L’article est violent, il a l’aplomb de nombreuses législations des technocrates européens. Car personne ne peut l’ignorer, le libéralisme et l’économie de marché vont sauver la planète. Ce discours a la force de la rationalité : « Regardez les modèles, ça va fonctionner, à terme, tout le monde va en profiter. Les rentes vont disparaître. Les profits vont se réduire. Vous ne nous croyez pas. Attendez et vous verrez ». Et fort de cette injonction, qui est au cœur du discours libéral, la litanie continue et s’adapte en permanence. Face aux délocalisations, la réponse est simple : « le pouvoir d’achat des Chinois et des Indiens va augmenter, le nôtre va en valeur relative diminuer (mais personne ne s’en apercevra), mais à terme les marchés se stabiliseront. C’est évident. Peut-être même qu’un jour nous pourrons réimplanter, chez nous, des industries de main d’œuvre ». Les statistiques ont beau enregistrer contre toute attente, que les profits des entreprises augmentent, que les inégalités se creusent et que les crises se succèdent, les nouveaux prêtres nous appellent à la patience. Et pour ceux qui ne veulent pas entendre Pascal Lamy dans le même journal nous rappelle que d’autres choix nous entraîneraient à la guerre.

A force d’écouter ces discours, on ne se demande pas si cette illusion rationnelle n’a pas été inventée, nourrie et surtout utilisée pour d’autres raisons que le bien-être, voire la richesse, des nations et de leurs citoyens. Rares sont les personnes qui se demandent si le libéralisme n’est pas une nouvelle religion. Une religion, qui avec l’onction des mathématiques, aurait été inventée pour apprendre la patience à la très grande majorité des citoyens.

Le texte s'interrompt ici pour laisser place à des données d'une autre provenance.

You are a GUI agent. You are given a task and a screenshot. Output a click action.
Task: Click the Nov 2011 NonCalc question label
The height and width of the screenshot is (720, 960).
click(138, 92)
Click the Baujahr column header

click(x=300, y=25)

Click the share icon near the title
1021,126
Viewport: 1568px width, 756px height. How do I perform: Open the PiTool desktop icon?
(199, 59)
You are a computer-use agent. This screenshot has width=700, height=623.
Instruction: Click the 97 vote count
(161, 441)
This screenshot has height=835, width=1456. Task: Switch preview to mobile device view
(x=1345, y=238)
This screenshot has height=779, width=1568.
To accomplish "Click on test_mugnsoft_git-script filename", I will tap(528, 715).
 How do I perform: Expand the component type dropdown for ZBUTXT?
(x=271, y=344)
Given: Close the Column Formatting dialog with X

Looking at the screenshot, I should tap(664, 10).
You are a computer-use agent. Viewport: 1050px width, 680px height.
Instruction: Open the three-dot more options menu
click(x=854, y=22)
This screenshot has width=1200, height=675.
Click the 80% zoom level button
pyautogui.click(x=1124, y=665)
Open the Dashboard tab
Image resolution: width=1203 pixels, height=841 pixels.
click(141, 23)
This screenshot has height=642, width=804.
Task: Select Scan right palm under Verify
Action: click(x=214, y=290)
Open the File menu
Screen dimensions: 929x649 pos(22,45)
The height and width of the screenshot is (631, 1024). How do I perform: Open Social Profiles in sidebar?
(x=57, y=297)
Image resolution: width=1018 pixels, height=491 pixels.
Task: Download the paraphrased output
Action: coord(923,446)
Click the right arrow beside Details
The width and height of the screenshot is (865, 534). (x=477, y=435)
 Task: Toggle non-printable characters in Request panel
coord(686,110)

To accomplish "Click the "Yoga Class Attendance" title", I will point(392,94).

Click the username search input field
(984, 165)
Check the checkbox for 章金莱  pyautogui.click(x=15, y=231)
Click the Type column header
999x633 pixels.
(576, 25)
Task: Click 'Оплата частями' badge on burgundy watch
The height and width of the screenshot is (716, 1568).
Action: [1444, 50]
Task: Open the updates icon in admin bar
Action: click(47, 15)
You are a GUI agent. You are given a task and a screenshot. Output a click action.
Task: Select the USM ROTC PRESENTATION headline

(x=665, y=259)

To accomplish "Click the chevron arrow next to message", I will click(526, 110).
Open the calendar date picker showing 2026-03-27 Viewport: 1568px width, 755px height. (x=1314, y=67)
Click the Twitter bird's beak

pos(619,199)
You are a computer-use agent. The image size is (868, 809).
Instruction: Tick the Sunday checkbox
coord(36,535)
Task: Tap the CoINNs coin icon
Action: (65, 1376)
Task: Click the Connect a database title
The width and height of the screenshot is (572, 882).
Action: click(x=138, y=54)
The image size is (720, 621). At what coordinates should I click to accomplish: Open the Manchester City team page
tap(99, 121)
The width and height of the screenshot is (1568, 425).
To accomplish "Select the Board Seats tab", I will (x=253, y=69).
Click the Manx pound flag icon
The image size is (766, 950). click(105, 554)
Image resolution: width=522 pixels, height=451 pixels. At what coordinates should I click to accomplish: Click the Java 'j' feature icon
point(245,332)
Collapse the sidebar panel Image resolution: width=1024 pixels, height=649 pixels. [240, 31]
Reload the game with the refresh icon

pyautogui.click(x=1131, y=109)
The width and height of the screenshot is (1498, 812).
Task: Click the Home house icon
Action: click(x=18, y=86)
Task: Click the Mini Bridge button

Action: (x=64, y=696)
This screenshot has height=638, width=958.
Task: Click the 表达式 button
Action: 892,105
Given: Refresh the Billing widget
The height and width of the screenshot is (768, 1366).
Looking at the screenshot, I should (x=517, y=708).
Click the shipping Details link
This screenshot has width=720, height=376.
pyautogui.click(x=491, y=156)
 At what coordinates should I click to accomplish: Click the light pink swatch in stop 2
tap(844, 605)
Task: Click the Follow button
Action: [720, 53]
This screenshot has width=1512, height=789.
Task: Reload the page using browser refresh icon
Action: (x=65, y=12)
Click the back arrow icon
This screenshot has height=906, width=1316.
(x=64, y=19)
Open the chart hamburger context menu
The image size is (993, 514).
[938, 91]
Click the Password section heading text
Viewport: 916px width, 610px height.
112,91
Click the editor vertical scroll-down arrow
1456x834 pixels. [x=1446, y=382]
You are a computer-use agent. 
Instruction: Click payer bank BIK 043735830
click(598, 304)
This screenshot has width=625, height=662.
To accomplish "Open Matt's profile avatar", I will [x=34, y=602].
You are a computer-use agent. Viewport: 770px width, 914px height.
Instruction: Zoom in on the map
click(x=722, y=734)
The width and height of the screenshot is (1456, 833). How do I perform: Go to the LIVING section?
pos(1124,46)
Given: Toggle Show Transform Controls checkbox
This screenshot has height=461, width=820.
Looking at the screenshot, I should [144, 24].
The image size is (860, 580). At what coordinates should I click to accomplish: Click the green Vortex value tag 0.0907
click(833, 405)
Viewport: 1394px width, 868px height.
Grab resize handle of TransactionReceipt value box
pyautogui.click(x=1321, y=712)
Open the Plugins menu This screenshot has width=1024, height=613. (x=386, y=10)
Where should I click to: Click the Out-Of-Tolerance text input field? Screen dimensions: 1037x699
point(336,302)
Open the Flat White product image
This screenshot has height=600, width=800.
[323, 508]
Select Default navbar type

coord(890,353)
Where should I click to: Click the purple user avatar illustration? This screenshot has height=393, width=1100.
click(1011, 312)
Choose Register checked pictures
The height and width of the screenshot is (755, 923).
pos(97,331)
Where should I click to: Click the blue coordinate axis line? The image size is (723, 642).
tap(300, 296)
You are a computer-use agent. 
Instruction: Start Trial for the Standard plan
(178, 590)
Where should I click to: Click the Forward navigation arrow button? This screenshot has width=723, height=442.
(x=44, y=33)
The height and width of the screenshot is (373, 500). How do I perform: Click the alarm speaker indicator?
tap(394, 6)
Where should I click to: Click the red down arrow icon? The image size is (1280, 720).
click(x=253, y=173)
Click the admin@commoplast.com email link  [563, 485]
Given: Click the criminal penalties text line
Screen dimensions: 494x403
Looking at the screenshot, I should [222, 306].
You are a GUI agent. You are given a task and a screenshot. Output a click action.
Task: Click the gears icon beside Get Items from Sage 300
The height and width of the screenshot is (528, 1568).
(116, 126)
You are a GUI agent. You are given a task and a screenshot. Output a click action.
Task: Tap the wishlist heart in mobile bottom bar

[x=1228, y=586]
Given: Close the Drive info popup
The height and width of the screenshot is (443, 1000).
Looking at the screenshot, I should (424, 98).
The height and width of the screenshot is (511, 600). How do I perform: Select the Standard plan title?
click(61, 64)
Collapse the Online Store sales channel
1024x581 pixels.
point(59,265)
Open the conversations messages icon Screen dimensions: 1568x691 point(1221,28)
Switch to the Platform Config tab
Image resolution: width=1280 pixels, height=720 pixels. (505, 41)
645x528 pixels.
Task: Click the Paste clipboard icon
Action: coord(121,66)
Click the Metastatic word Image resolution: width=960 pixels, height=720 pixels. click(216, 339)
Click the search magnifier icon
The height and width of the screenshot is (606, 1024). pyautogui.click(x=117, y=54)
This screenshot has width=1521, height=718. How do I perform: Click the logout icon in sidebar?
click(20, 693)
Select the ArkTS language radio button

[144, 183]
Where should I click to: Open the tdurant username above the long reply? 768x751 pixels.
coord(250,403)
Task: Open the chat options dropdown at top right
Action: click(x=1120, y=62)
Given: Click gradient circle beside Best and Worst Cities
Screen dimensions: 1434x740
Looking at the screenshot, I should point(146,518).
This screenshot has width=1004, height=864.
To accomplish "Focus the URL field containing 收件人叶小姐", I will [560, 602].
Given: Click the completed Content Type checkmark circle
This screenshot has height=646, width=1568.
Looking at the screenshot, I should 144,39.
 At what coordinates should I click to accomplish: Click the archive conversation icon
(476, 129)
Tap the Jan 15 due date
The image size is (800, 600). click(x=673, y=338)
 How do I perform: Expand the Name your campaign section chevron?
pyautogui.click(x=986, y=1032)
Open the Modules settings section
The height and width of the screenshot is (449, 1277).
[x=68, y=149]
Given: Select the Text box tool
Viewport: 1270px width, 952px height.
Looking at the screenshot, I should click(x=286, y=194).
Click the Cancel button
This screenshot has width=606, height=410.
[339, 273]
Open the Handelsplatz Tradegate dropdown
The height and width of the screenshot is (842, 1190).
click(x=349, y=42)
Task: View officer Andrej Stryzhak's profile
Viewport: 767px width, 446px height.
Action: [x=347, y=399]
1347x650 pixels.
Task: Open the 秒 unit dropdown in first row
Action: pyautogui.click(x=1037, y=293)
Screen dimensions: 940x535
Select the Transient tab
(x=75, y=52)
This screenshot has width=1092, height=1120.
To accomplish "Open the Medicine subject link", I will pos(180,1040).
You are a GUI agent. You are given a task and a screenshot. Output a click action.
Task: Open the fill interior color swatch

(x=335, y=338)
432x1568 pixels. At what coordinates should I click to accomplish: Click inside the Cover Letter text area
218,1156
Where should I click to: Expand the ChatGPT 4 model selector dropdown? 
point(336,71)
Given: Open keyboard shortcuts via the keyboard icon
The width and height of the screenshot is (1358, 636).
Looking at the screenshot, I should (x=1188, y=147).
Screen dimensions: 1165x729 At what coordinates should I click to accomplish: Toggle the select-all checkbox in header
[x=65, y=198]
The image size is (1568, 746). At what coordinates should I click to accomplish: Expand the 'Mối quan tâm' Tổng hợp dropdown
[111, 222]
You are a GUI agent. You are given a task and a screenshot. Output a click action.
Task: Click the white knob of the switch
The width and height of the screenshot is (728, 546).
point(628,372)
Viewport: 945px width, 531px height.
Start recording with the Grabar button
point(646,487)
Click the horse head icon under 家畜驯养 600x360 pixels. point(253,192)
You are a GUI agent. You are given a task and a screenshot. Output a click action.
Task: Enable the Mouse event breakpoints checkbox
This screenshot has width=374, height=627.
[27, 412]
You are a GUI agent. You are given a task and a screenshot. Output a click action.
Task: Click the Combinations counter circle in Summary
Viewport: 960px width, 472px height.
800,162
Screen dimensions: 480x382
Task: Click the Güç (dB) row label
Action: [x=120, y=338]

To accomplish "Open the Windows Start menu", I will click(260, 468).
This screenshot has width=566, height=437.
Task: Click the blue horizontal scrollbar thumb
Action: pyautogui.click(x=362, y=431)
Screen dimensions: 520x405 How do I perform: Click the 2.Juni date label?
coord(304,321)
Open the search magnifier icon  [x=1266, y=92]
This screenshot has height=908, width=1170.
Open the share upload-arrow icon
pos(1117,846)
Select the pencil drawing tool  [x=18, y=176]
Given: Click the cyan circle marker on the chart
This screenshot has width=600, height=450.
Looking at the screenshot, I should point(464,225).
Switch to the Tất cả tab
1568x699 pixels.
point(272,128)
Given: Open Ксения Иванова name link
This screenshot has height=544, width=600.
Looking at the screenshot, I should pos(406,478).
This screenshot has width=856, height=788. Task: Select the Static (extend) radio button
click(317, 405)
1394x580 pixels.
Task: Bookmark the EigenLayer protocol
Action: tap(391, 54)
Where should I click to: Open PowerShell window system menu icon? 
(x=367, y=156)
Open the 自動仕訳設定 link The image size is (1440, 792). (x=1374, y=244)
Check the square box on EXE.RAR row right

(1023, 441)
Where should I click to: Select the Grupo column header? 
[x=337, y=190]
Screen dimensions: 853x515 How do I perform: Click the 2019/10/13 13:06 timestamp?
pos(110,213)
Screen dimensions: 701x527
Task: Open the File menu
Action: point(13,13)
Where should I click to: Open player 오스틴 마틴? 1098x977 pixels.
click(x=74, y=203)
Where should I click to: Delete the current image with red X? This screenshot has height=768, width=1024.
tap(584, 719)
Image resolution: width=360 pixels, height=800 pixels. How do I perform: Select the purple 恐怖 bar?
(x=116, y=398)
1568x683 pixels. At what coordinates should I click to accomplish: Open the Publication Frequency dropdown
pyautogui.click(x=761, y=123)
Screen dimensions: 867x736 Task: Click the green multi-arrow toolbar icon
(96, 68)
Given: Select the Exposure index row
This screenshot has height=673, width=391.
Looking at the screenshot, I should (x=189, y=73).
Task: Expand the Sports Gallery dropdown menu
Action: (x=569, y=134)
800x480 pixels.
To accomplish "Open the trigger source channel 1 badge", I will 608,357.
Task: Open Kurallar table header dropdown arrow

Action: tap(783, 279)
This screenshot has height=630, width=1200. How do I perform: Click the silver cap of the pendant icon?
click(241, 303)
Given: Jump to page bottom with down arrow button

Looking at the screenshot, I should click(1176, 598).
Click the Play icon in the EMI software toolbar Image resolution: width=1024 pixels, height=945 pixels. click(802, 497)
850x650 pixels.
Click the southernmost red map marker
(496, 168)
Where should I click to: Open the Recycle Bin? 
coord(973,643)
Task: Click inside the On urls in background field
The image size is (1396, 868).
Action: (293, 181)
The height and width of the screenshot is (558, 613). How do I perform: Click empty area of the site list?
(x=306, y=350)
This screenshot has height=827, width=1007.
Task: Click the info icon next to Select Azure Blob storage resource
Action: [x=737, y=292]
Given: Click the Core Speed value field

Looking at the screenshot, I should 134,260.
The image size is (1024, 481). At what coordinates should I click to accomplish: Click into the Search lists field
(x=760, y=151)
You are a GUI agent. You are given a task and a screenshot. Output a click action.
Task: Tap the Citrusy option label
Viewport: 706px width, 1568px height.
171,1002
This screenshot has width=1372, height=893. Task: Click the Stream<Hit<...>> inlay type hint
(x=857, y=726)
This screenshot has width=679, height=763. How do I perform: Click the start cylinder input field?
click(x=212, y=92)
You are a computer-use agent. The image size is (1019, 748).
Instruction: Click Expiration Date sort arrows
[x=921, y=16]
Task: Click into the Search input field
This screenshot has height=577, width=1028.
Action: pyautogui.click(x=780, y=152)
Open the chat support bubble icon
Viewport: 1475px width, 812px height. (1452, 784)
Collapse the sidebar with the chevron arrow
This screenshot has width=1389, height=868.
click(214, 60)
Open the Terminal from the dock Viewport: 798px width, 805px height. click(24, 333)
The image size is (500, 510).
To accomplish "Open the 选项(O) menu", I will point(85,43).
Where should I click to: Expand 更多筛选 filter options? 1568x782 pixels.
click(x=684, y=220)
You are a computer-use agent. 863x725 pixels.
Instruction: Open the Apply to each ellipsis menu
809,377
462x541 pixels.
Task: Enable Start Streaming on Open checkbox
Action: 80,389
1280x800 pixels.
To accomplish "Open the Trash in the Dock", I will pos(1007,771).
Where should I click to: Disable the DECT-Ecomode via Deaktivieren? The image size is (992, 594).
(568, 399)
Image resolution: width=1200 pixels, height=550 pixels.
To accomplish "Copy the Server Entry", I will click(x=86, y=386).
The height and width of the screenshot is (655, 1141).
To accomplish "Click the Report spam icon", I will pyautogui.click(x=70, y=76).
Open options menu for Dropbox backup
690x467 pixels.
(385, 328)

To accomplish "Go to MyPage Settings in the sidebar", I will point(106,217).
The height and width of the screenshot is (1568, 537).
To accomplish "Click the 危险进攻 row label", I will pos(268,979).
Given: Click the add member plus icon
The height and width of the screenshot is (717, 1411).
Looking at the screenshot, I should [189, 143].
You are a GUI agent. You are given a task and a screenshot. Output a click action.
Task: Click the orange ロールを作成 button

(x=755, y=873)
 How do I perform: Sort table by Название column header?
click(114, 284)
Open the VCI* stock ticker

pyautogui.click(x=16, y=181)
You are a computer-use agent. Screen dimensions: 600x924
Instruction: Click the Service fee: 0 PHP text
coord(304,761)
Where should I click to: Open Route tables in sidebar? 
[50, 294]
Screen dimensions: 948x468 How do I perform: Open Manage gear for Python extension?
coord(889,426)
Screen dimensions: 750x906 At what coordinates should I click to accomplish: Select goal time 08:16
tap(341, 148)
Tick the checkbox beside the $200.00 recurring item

Pendant que les nouveaux convertis prêchent la résignation et le sens du sacrifice. Les anciens profitent de la force du discours pour accroître leurs propres bien-être. Michel Edouard Leclerc se présente comme un «  bienfaiteur de la ménagère ». Notre bonimenteur national est donc un vrai libéral. Il ne fait qu’utiliser un principe répété à l’envi par Noam Chomsky, entre autre dans : Le profit avant l’homme. Un discours qui vaut pour tous les libéraux : la concurrence est bénéfique quand elle s’applique aux autres et essentiellement aux fournisseurs et aux salariés et n’est jamais adaptée à leur situation particulière. C’est peut-être comme cela que l’on reconnaît même un vrai libéral, il souhaite plus de concurrence pour les autres.